The political climate needs to change – and quickly
The latest international report makes us more certain than ever about climate change – why then does global inertia persist?
“Reducing greenhouse gas emissions is a global issue, not just one country deciding to do something about it. Unfortunately, we have pretty much failed to do this so far,” he says.
The closest the world got was the Kyoto Protocol, an international treaty that sets binding obligations on industrialised countries to reduce emissions of greenhouse gases.

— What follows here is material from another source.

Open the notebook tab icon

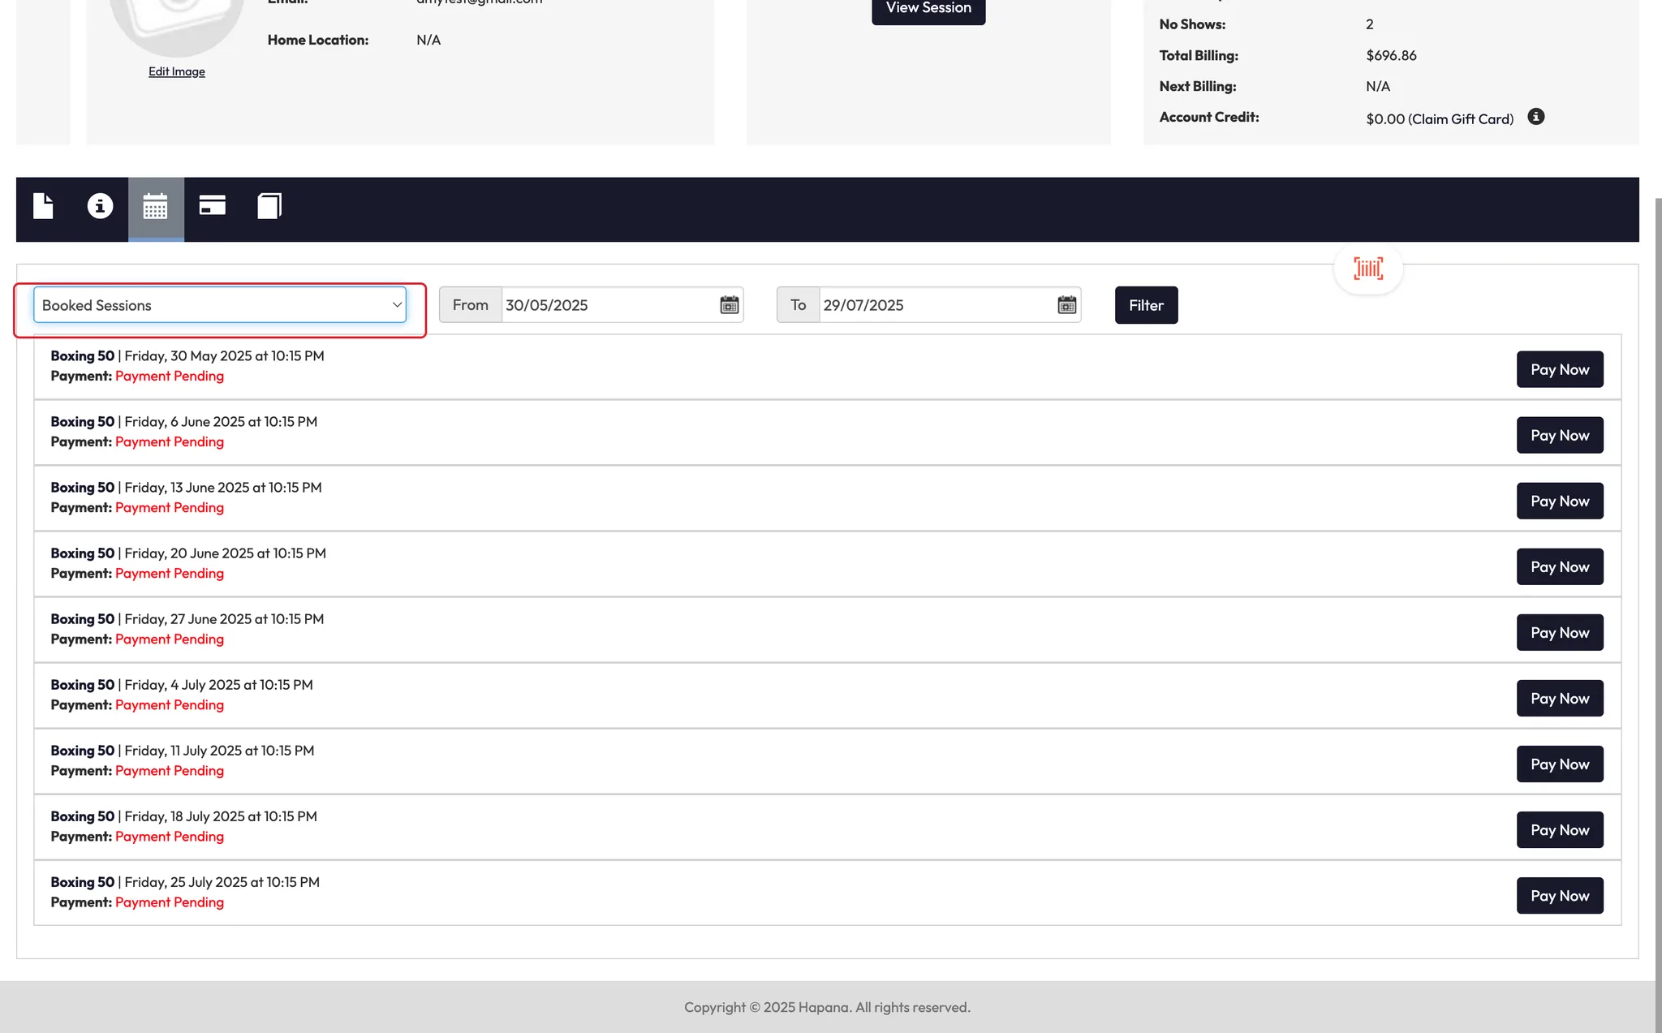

Signatory countries had a working five-year “first commitment period” but countries have not signed up for the next five-year period, leaving Kyoto moribund.
The science has shown clearly that any lingering doubts are so small as to be insufficient to block action, says Colin O’Dowd, director of the Centre for Climate and Air Pollution Studies in the Ryan Institute, and the school of physics at NUI Galway.

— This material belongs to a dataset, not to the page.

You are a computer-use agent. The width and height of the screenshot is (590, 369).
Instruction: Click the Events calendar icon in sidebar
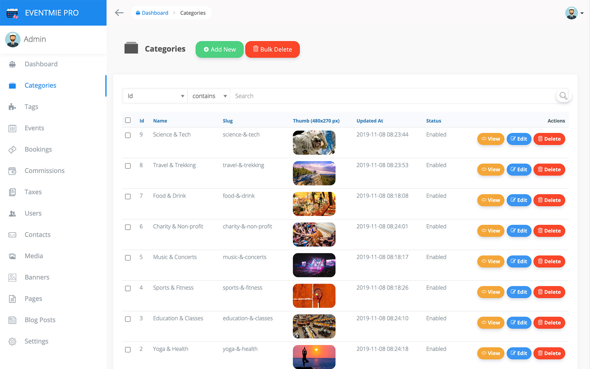(12, 128)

“There is no way out of this unless we change our behavioural patterns,” he says. “We have to start realising we are causing a problem for our future generations.”
In Ireland, he says, we need “joined-up thinking” to increase the impact of mitigation efforts.

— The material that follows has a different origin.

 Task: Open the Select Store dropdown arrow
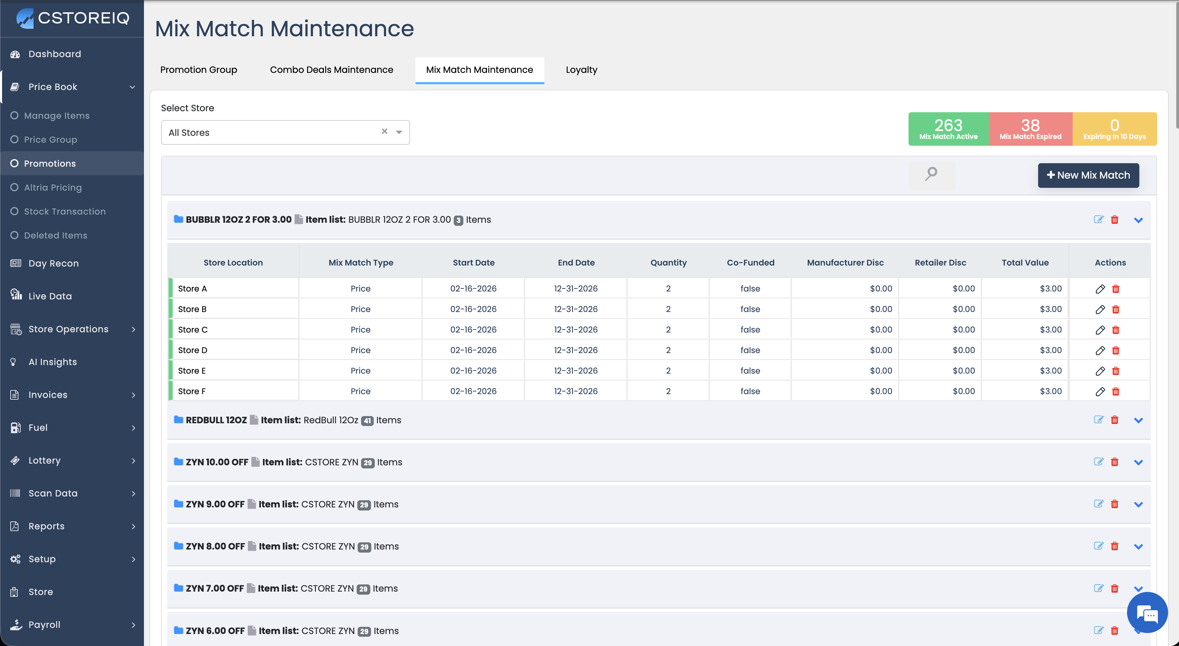click(x=399, y=132)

“As a nation we need to really accelerate sources of renewable energy such as wind and wave. It requires proper planning, not a knee-jerk reaction from one alternative to another.”
Money not the issue
Yet competing arguments seem to end up causing inaction, and Prof O’Dowd believes money is not the fundamental issue: even during the Celtic Tiger years, nothing was accomplished in terms of alternative energy.
One thing Ireland can do is continue to support the European Union’s position that international action is warranted and needs to happen now. Yet he remains uncertain about whether any progress will be made on reaching international agreement. “I wish I had a higher degree of confidence,” he says.
More reports about what the scientists have discovered under the Fifth Assessment Report will be published next year. Undoubtedly they will add to the reasons why action on climate change is urgently needed. However, the option of waiting until the next report arrives – or the one after that – is no longer there if we are to have any hope of coping when the major changes come.
An end to hot air: Call to action
Two reports last week, by the Intergovernmental Panel on Climate Change and by Met Éireann, have provided yet more evidence that climate change is under way and more certainty that human activity is its main driver.
While more science is needed, it is time for governments around the world to take this issue seriously, suggests Peter Lynch, professor of meteorology at University College Dublin.
“Our nose is up against a rock and we have to do something,” says Prof Lynch. “Putting in a few low-energy light bulbs in Ireland while the Chinese are building a new power station every week is not going to have an impact. There has to be political action.” Unfortunately the only options available are both “difficult and painful”, he says.